3

I'm getting the following error message when I try some code on a distant Postgres database.

The following peusdo-reproducing code works well when dataframes are local but not when they are distant.

library(tidyverse)
library(dbplyr)
library(RPostgres)


event <- tibble(id = c("00_1", "00_2", "00_3", "00_4", "00_5", "00_6", "00_7"),
               type_id = c("A", "B", "C", "B", "A", "B", "C"))


detail <- tibble(id = c(1L, 2L, 3L, 4L, 5L, 6L, 7L, 8L, 9L, 10L, 11L, 12L),
                event_id = c("00_1", "00_1", "00_2", "00_2", "00_3", "00_4", "00_4", "00_5", "00_6", "00_6", "00_7", "00_8"),
                type_id = c(3L, 4L, 6L, 7L, 2L, 6L, 3L, 2L, 6L, 5L, 2L, 1L))


event_f <- event %>%
 mutate(new_variable = id %in% (detail %>%
          filter(type_id == 6) %>%
          pull(event_id))) %>%
 collect()

Error in UseMethod("escape") : no applicable method for 'escape' applied to an object of class "c('tbl_PqConnection', 'tbl_dbi', 'tbl_sql', 'tbl_lazy', 'tbl')"

MattnDo
  • 444
  • 1
  • 5
  • 17
  • Are you really using a package called `Rpostgres`? The one on CRAN is called `RPostgres`. When I use that, I don't get any errors. – user2554330 Apr 23 '19 at 08:41
  • Sorry, it's RPostgres. Have you try to reproduce the above example with distant dataframes for `event` and `detail`? Because when it's local it works out well indeed. – MattnDo Apr 23 '19 at 08:50
  • No, I used your example as posted. – user2554330 Apr 23 '19 at 09:18

1 Answers1

6

The problem is most likely caused by the nested dplyr query. There are two possibilities here:

  1. dbplyr can not translate your query into SQL,

  2. dbplyr translates your query but it is not valid SQL.

How to tell

dbplyr attempts to translate each set of commands into SQL. One way to verify this is to use the function show_query().

For example the R command:

my_table %>% mutate(new_col = 2 * old_col + id) %>% select(new_col, id) %>% show_query()

Will return something like the following SQL command:

SELECT 2 * old_col + id AS new_col, id
FROM database.my_table

This will only happen if translation of R to SQL has been possible. Therefore:

  1. If show_query returns SQL, you should review the SQL to determine where it is wrong and adapt your R commands to correct this

  2. If show_query does not return, or gives an error then dbplyr has not be able to translate your query, and it needs to be restructured.

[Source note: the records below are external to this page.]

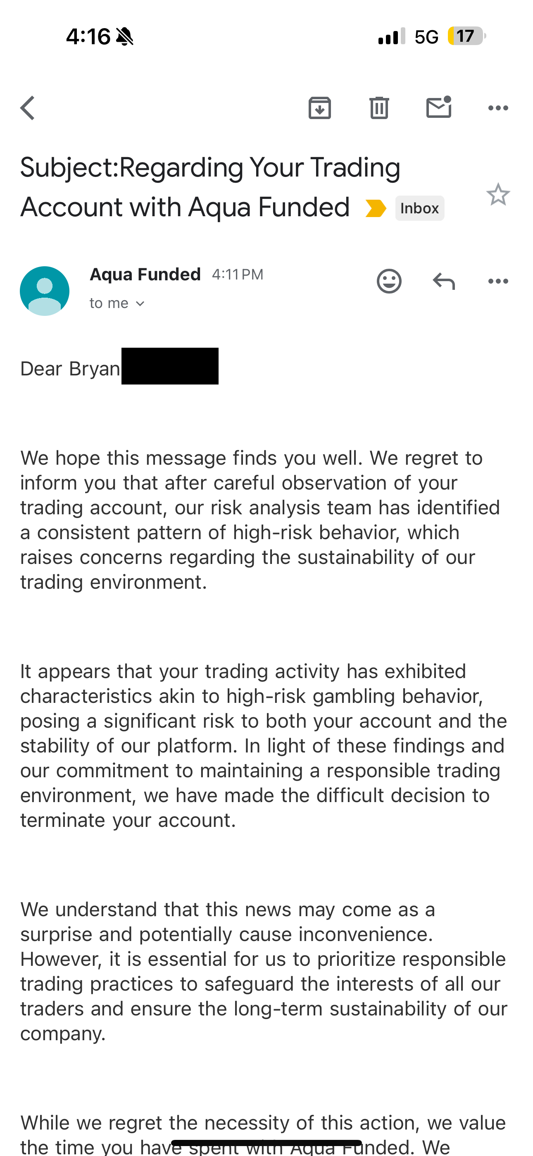Expand the "to me" recipient details
533x1156 pixels.
117,303
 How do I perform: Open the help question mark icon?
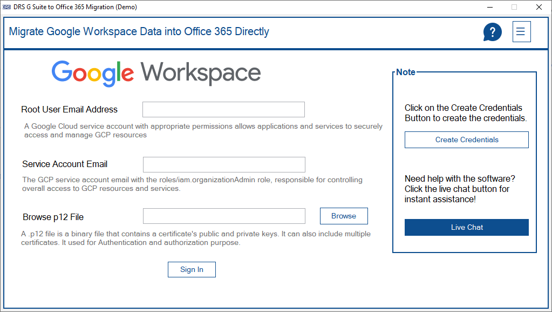pos(492,31)
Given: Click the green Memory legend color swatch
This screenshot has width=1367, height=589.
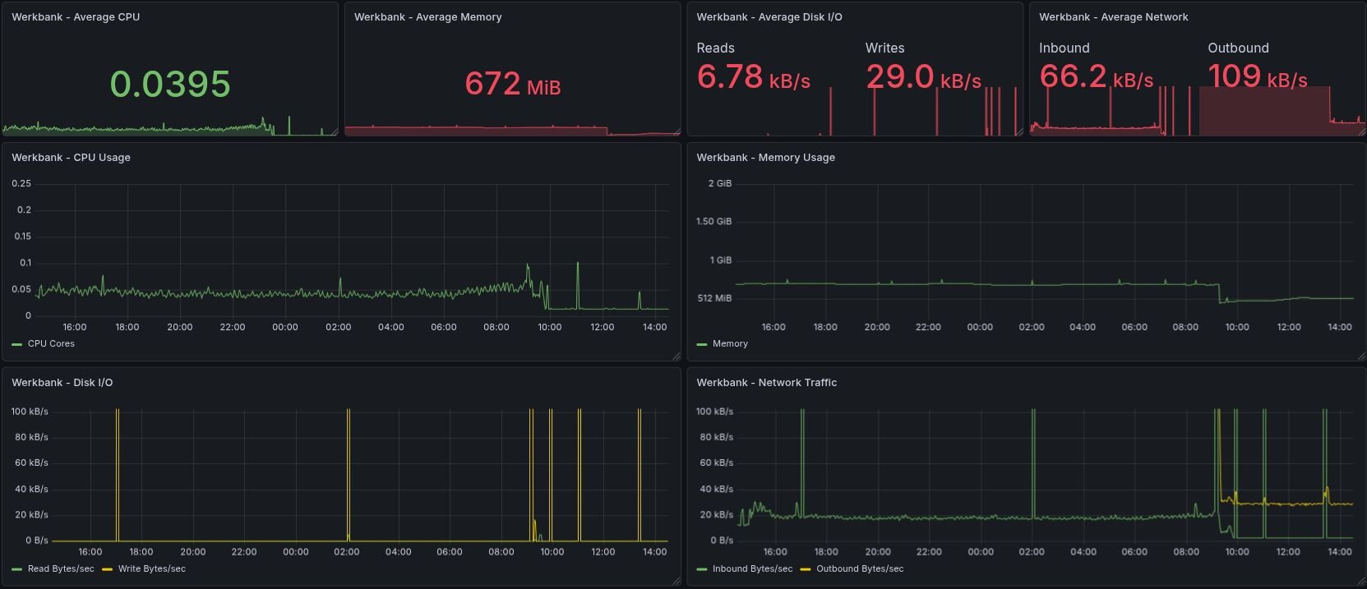Looking at the screenshot, I should [x=702, y=344].
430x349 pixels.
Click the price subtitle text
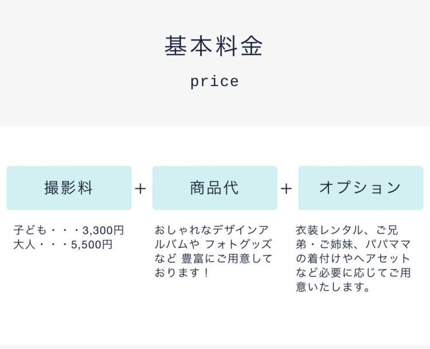pos(214,82)
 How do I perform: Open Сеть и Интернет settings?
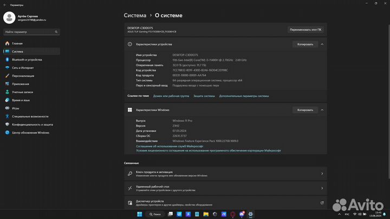[x=23, y=68]
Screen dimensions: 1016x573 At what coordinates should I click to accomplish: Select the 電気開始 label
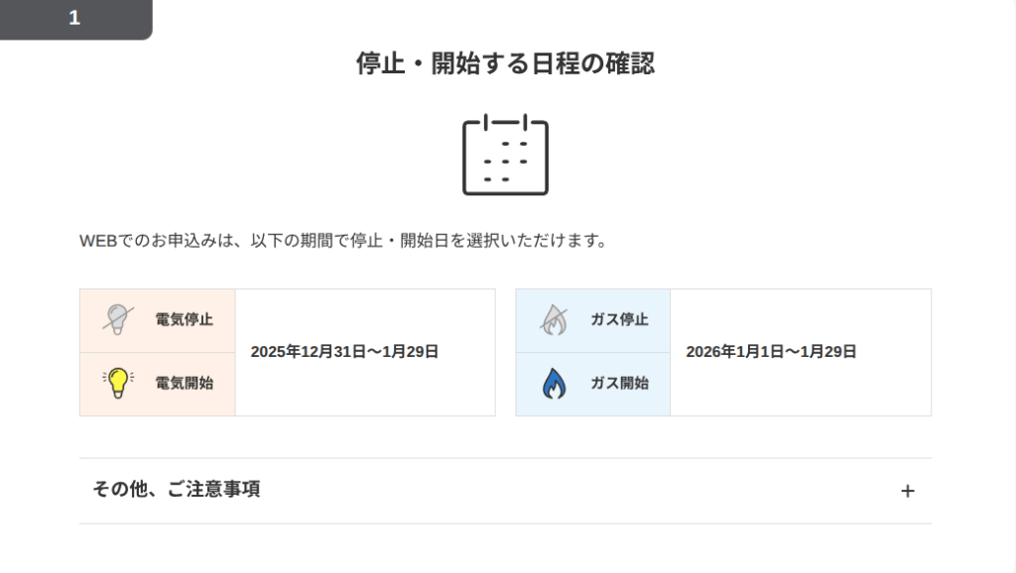(x=184, y=383)
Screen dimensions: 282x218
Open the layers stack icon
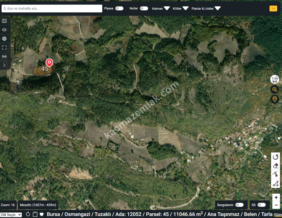[4, 30]
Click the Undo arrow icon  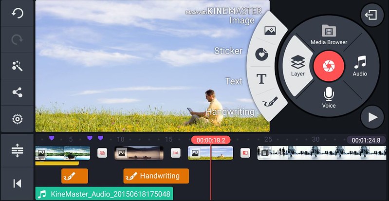point(17,14)
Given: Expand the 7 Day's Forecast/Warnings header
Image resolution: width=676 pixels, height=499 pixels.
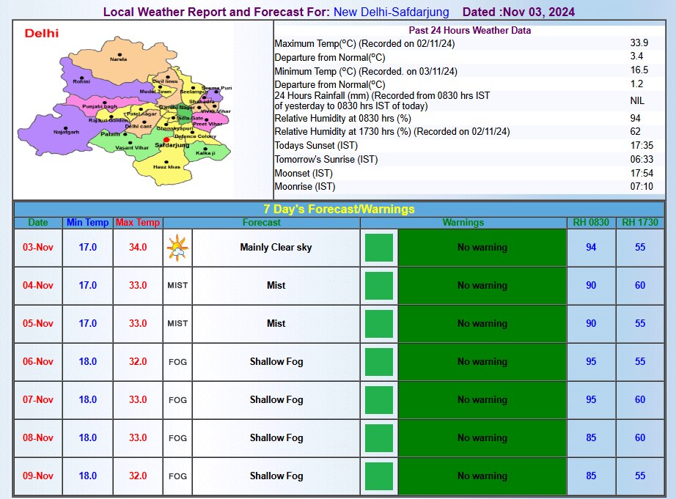Looking at the screenshot, I should point(338,209).
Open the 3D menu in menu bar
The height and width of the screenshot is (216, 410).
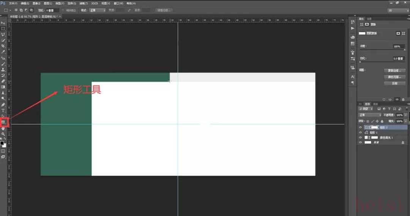95,3
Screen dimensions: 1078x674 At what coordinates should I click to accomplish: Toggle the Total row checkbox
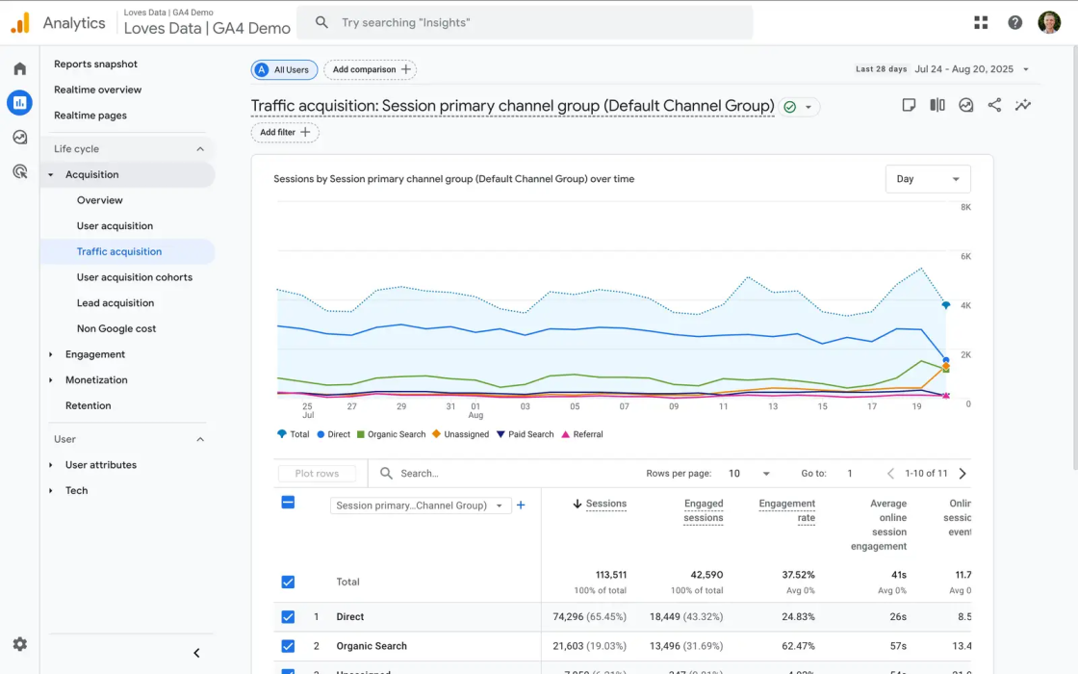pos(288,582)
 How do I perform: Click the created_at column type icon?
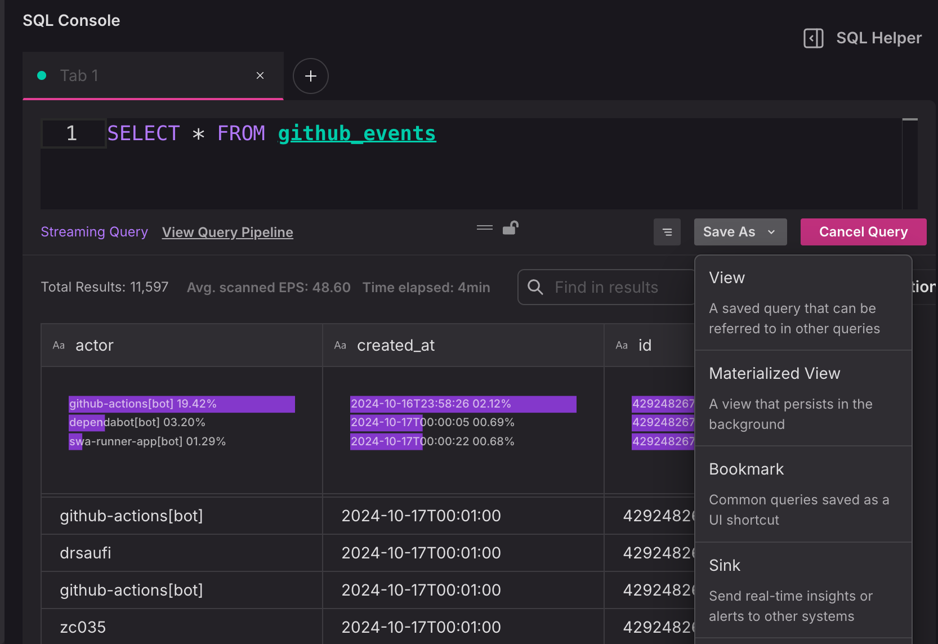point(340,346)
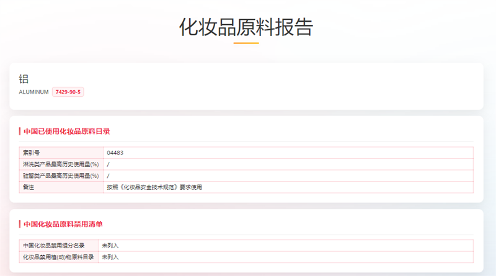Select the ingredient name 铝 heading
Image resolution: width=496 pixels, height=276 pixels.
tap(24, 79)
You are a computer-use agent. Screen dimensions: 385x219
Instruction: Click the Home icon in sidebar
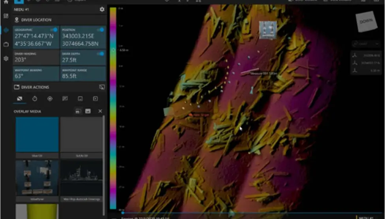pos(6,2)
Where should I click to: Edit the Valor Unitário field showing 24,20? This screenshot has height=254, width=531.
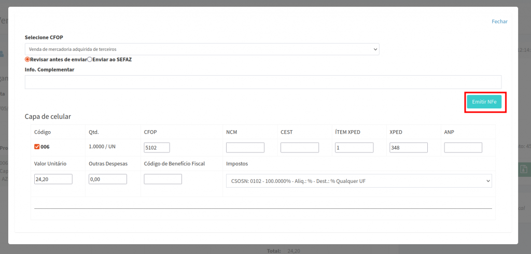[53, 179]
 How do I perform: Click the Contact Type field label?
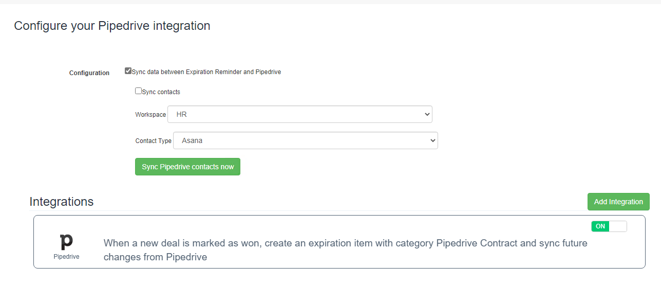154,141
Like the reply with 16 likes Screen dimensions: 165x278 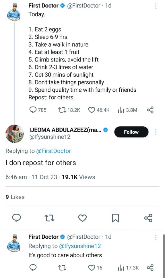(x=92, y=268)
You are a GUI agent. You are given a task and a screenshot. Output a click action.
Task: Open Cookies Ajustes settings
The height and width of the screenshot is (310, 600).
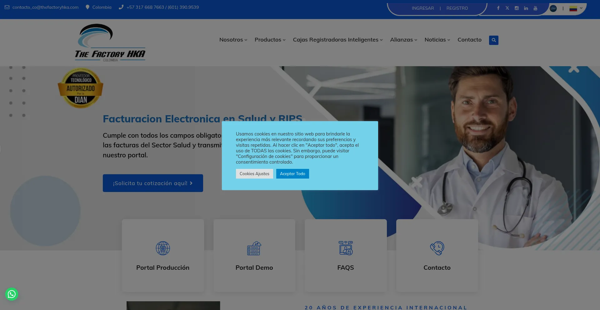click(x=254, y=174)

Anticipating that the problem is caused by the nested dplyr commands (detail %>% filter %>% pull), I recommend replacing this by a semi_join as follows:

detail_f <- detail %>%
    filter(type_id == 6)

event_f <- event %>%
    semi_join(detail_f, by = c("id" = "type_id")) %>%
    collect()

If you are unfamiliar with semi-joins you might find this post helpful. R also supports the use of anti-joins.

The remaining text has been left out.